» DATA SUPPLIED:
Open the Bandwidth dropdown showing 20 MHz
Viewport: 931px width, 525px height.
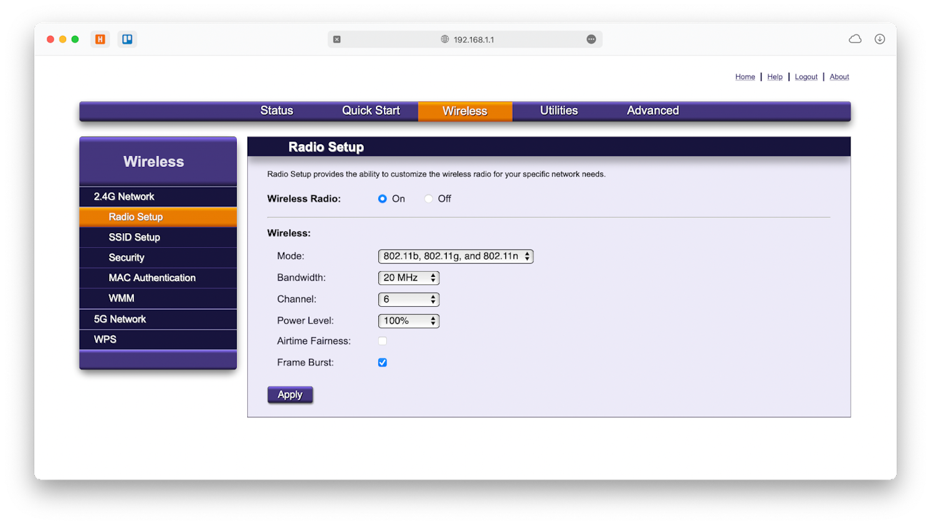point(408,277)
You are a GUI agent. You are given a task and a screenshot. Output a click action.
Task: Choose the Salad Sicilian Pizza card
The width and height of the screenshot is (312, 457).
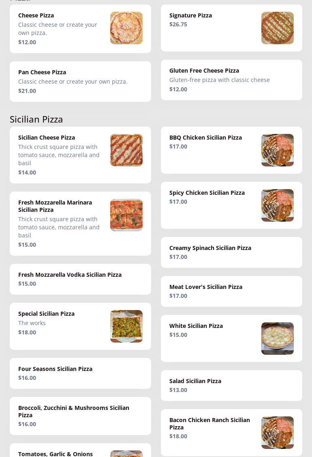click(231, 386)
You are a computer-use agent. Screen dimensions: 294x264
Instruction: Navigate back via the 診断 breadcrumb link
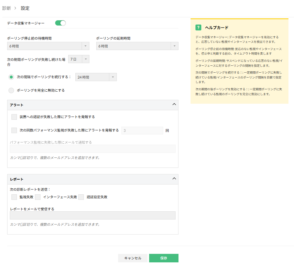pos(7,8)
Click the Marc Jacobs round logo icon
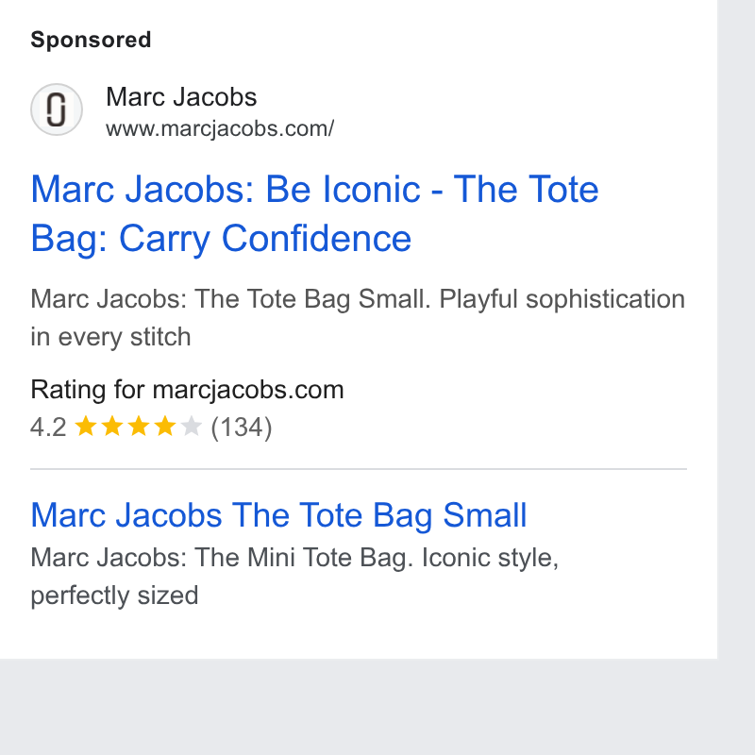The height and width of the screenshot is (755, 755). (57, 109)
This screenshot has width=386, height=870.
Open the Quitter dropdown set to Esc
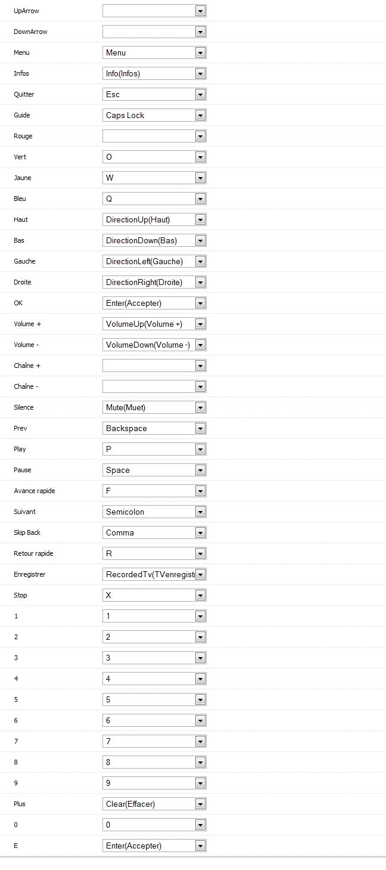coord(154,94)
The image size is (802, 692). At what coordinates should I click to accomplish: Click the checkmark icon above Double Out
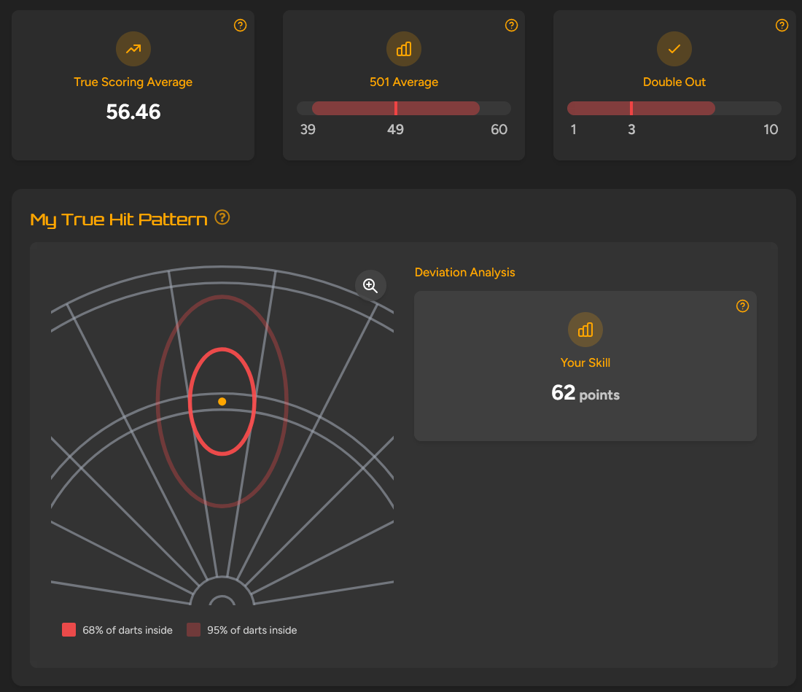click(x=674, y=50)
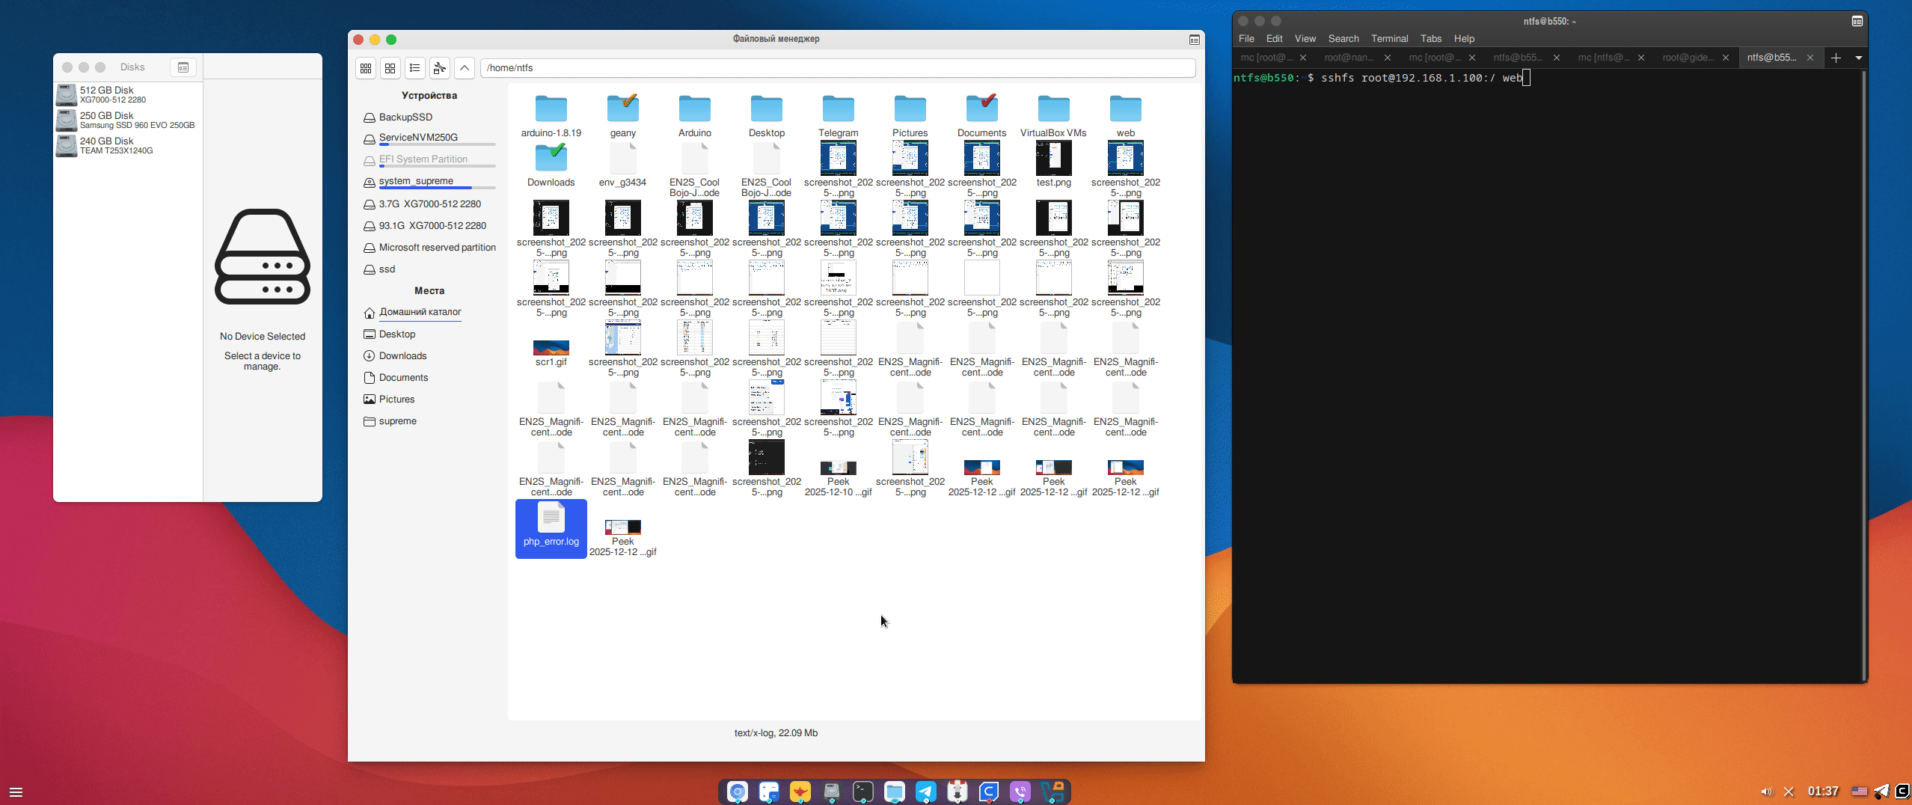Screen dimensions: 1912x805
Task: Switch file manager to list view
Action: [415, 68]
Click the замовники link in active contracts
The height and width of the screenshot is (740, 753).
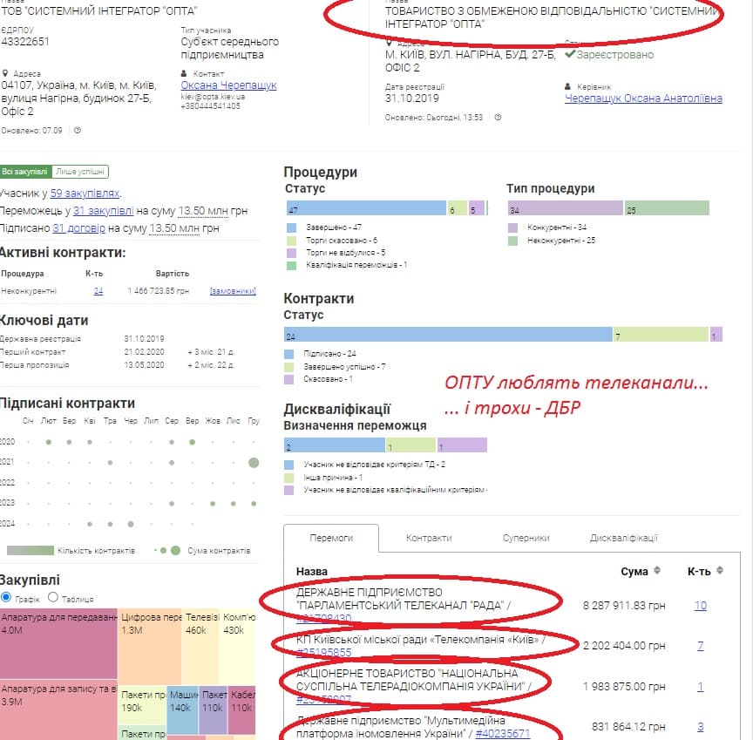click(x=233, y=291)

...

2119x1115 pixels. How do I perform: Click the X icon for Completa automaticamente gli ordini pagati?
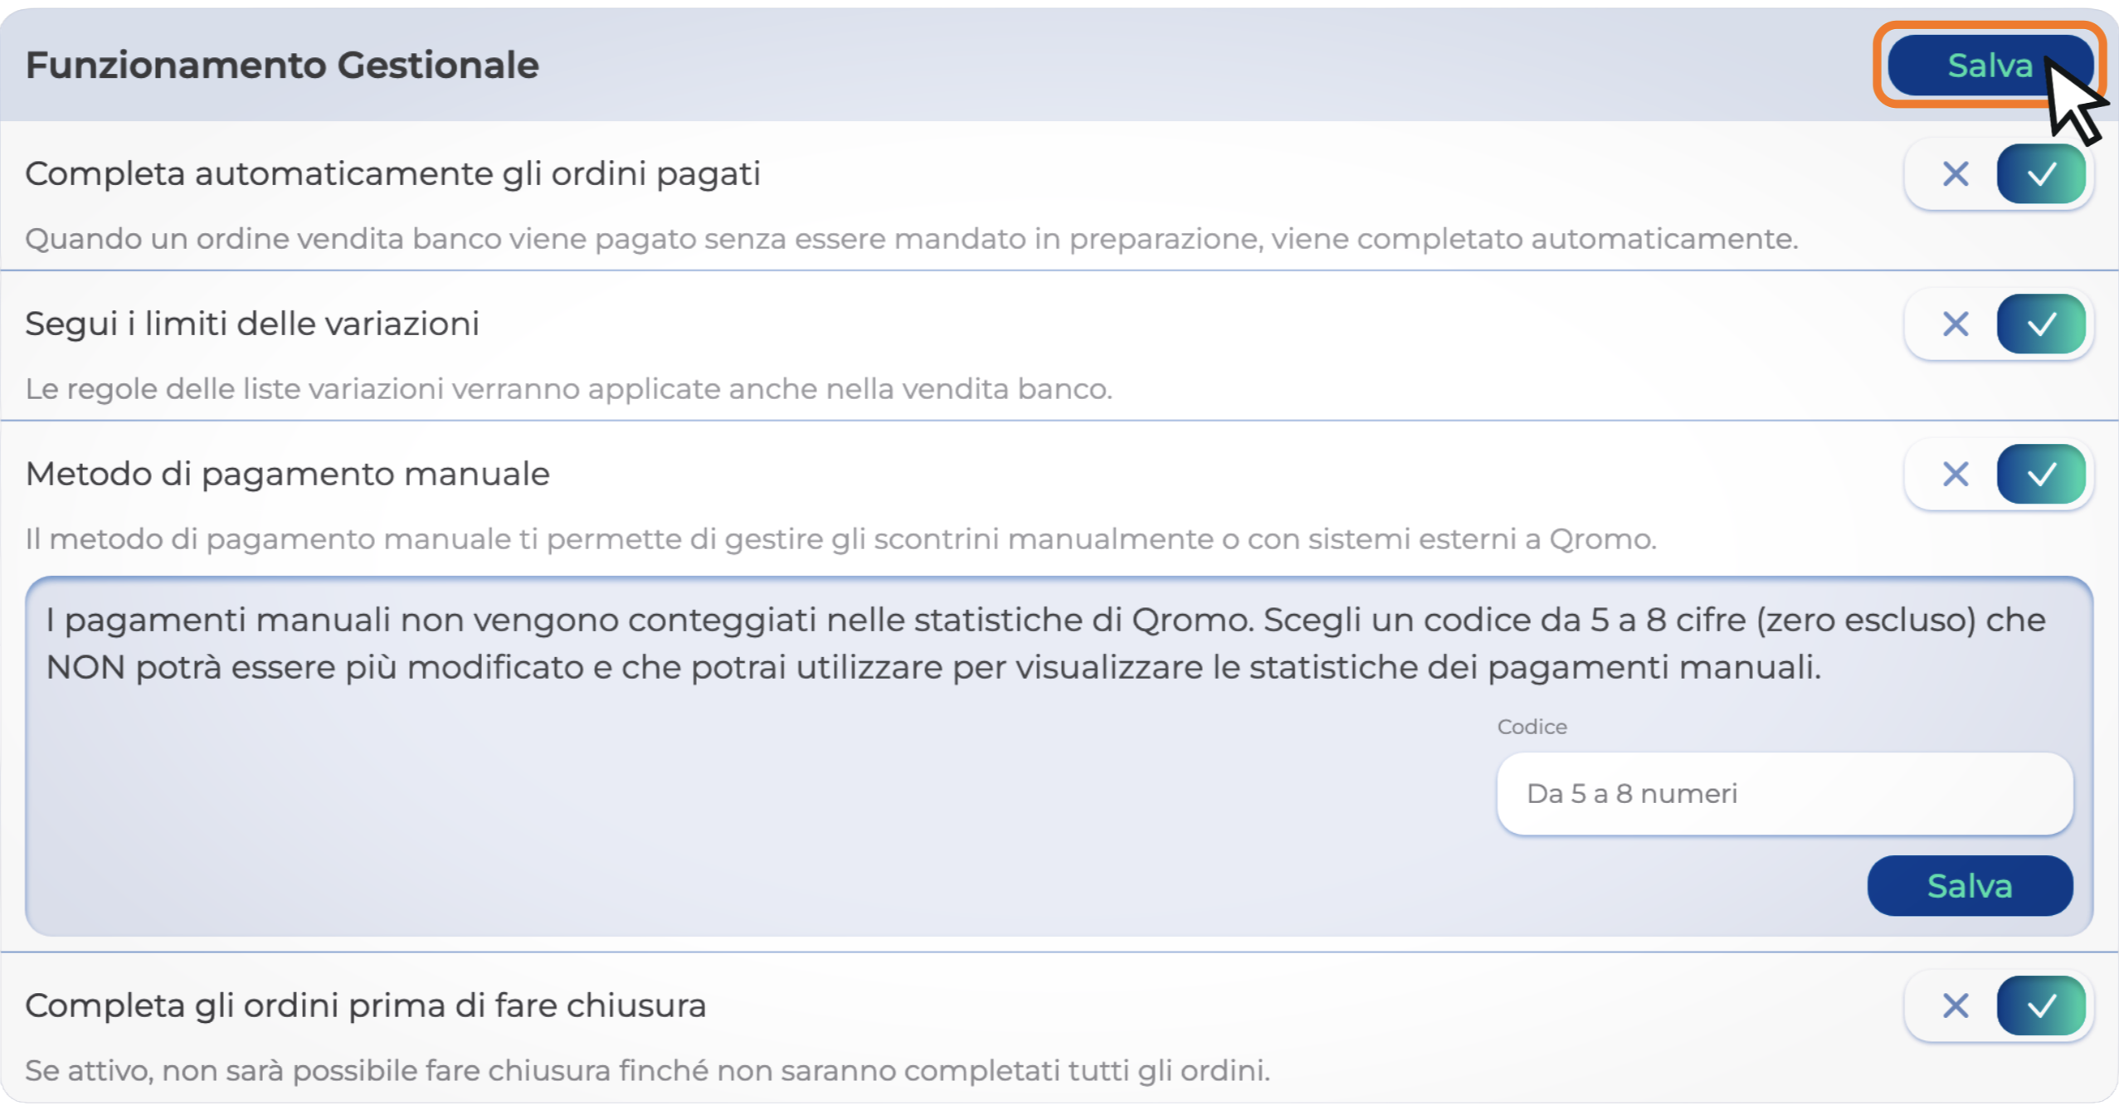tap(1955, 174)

» WHAT THE TASK ASKS: From the records above, copy exactly the stretch from the line holding "Open the Bandwidth dropdown showing 20 MHz" through the line holding "You are a computer-use", both ends included, without the pictures.

» RESULT OF THIS EXERCISE:
Open the Bandwidth dropdown showing 20 MHz
Viewport: 931px width, 525px height.
point(408,277)
You are a GUI agent. You are given a task and a screenshot. Output a click action.
Task: Choose the Salad Sicilian Pizza card
The width and height of the screenshot is (312, 457).
click(231, 386)
You are a computer-use agent. Screen dimensions: 294x264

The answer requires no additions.